Granulocyte Colony-Stimulating Factor (Filgrastim) Treatment Primes for Increased ex Vivo Inducible Prostanoid Release

Abstract

We investigated whether anti-inflammatory effects of treatment with granulocyte colony-stimulating factor (G-CSF, filgrastim) are mediated via prostaglandin E₂ (PGE₂) induction. In a double-blind crossover study, 10 healthy volunteers received 300 μg of filgrastim or saline 1 week apart. This was repeated after oral administration of 50 mg of flurbiprofen 1 h before injection. The increase in neutrophilic granulocytes initiated by G-CSF was augmented significantly by flurbiprofen. Lipopolysaccharide-induced PGE₂ and thromboxane (TxB₂) release were increased 8 h after G-CSF treatment.
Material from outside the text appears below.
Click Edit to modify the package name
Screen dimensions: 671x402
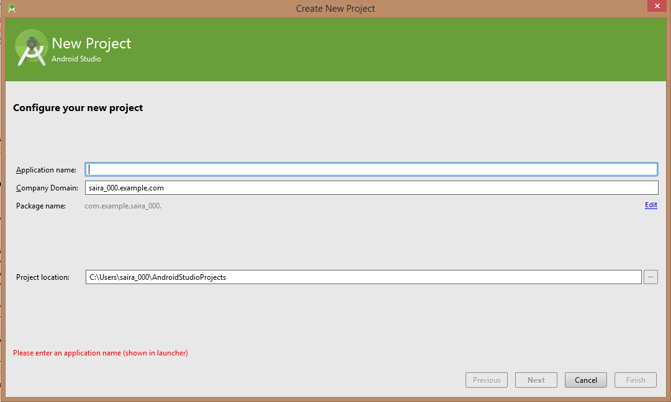click(651, 205)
This increase was abrogated by flurbiprofen. However, flurbiprofen did not affect G-CSF-mediated decrease in tumor necrosis factor-α or interferon-γ release. Of the volunteers treated with G-CSF, eight reported side effects (headache and bone pain) against none in the saline group. When flurbiprofen was given before injection, one volunteer each reported side effects in the G-CSF and in the saline group. These data show that G-CSF primes for increased PGE₂ and TxB₂ release. Cyclooxygenase inhibition counteracts neither the hematopoietic nor the anti-inflammatory activity of G-CSF but reduces side effects.